According to Business Tech, a 2017 version of the Basic Education Laws Amendment Bill proposed a longer penalty for the parent of a learner, or any other person, who prevents a learner from compulsory school attendance. The penalty would be increased from six months to as much as six years.
It also states that, “The bill also proposes to make it an offence for any person to willfully interrupt or disrupt any school activity or to wilfully hinder or obstruct any school in the performance of the school’s activities.”
Although the intentions of holding teachers, schools, and the community more accountable for attendance of learners, these measures may prove more hindrance than help. Factors such as household poverty, migration and health-related challenges, early development learning, as well as larger socioeconomic factors, contribute to the dropout number and can’t be solved by simply implementing stricter rules.

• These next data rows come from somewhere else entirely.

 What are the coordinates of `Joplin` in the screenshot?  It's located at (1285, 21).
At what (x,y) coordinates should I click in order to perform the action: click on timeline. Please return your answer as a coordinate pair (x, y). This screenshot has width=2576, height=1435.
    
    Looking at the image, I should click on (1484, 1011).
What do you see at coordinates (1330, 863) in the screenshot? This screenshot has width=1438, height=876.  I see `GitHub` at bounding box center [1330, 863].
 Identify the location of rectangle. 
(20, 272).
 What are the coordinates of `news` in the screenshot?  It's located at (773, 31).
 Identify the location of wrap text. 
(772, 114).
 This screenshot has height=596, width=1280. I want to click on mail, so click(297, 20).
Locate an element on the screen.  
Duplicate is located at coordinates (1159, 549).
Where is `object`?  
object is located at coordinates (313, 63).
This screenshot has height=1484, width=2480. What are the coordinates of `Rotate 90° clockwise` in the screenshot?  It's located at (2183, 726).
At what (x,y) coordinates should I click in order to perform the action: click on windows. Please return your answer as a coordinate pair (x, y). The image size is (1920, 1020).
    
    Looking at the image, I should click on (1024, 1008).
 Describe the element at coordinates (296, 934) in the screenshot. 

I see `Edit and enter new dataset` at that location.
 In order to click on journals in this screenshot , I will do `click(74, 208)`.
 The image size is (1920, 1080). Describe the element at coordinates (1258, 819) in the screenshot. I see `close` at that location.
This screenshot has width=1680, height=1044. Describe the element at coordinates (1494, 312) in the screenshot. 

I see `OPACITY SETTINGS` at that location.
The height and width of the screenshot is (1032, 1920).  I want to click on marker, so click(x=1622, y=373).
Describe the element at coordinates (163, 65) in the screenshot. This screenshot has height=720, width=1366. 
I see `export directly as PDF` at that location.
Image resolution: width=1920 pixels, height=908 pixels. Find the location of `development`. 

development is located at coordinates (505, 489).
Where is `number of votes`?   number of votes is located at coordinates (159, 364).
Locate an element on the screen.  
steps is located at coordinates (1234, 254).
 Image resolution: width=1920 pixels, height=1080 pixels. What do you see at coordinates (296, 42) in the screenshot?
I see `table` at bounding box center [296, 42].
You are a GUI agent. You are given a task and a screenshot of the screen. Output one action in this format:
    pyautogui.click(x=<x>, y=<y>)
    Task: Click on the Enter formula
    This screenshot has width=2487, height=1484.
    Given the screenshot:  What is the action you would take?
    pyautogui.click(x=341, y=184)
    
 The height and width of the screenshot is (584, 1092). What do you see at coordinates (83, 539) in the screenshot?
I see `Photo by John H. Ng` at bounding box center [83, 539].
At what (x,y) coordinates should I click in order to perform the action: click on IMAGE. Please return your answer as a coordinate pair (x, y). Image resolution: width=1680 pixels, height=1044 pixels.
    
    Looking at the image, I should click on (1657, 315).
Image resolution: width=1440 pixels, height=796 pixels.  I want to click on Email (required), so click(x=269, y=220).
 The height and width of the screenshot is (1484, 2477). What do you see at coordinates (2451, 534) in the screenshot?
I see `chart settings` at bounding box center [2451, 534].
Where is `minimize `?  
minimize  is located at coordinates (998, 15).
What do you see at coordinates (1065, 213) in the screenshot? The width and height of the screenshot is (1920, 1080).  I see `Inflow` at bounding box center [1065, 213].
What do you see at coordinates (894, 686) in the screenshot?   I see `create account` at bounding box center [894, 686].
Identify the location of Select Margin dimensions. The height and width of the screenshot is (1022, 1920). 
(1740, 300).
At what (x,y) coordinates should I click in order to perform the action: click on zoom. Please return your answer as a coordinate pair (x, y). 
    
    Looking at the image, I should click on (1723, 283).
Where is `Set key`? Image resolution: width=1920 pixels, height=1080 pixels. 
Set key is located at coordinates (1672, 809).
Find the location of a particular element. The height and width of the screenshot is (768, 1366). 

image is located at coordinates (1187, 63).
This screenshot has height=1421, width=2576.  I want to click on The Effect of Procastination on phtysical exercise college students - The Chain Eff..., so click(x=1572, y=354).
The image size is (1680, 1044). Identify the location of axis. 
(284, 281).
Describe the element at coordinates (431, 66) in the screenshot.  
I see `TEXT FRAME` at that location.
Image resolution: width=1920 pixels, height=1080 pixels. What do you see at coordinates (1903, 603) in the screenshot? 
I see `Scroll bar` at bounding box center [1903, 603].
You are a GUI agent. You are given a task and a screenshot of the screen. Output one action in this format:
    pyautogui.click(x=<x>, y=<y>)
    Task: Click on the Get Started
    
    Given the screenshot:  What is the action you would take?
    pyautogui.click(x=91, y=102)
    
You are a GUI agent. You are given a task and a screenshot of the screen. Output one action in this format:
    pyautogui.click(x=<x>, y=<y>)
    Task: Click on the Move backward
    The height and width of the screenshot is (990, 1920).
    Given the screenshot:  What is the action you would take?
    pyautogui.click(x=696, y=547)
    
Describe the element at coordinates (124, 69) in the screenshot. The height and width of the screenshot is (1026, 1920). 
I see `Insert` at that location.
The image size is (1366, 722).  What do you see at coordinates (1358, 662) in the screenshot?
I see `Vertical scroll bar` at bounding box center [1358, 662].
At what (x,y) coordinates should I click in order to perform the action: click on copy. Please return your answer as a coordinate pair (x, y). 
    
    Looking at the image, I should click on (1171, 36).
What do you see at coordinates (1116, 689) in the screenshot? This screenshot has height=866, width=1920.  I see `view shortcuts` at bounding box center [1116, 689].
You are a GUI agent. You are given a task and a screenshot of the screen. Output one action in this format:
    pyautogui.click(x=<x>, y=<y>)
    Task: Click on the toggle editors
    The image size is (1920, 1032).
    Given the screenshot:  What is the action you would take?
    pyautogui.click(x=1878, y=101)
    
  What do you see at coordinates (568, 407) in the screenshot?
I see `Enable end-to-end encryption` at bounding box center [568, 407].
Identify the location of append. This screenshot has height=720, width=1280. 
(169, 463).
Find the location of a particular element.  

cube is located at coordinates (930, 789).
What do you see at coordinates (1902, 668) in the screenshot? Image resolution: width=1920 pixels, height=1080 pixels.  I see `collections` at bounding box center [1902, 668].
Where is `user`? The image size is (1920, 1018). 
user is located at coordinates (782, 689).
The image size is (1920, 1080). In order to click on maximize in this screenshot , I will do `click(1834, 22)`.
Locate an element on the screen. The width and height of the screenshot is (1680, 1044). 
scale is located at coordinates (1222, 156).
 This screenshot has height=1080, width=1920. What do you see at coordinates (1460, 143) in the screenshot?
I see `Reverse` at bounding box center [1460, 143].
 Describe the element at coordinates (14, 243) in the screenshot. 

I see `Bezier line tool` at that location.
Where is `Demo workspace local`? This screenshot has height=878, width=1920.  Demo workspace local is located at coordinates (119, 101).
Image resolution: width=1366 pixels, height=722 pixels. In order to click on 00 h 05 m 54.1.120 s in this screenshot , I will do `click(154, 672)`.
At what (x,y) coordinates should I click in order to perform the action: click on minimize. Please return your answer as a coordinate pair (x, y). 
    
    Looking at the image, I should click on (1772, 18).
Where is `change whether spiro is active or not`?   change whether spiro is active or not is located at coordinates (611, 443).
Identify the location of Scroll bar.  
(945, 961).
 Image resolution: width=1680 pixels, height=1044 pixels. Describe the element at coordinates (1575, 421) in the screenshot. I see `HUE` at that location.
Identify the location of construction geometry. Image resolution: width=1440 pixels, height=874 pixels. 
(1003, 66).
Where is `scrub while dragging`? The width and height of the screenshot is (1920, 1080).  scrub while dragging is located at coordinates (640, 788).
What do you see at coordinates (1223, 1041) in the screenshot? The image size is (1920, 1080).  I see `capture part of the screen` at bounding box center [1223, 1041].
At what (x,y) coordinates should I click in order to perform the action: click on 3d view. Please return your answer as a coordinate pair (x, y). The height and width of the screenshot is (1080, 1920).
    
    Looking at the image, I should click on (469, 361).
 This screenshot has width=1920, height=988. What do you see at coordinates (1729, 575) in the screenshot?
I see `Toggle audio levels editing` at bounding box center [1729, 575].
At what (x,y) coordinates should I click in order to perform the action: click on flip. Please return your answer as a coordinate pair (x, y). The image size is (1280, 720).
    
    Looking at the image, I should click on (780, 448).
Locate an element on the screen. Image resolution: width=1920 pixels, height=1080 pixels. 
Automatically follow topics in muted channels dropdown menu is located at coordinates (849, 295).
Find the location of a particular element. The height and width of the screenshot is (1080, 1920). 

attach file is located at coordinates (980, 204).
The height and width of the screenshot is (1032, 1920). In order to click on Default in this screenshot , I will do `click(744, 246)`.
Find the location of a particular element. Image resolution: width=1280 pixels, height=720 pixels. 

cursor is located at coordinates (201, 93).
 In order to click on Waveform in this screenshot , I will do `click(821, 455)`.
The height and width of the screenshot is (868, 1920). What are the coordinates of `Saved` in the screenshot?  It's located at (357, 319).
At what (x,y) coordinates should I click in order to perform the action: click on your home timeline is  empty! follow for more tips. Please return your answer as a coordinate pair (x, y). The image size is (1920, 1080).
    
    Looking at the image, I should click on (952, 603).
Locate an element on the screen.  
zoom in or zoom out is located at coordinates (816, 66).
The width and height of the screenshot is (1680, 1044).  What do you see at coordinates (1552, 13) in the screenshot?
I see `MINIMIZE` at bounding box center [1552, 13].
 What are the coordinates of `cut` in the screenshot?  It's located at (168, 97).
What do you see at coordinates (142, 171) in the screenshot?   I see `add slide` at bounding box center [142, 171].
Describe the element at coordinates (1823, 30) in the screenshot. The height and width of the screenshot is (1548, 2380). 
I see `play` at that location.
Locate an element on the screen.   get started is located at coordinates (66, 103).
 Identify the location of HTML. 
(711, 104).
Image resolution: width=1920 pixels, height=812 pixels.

The opposite might prove true: parents struggling financially, who are found guilty and sentenced, will be worse off than before, meaning that their children will also suffer as a consequence. The more effective solution would be to provide support and relief for families that struggle with problems and thereby mitigate the need to implement stricter rules.
Despite all of the challenges, the reality is that education is an important aspect of a child’s life. Be it in the early stages or later stages like Grade 9. Stricter rules will not solve our problems.
As a South African community, we need to realise the importance and offer support to those NPOs that demonstrate sustainability, provide quality education, and exercise high standards of ethical and financial governance.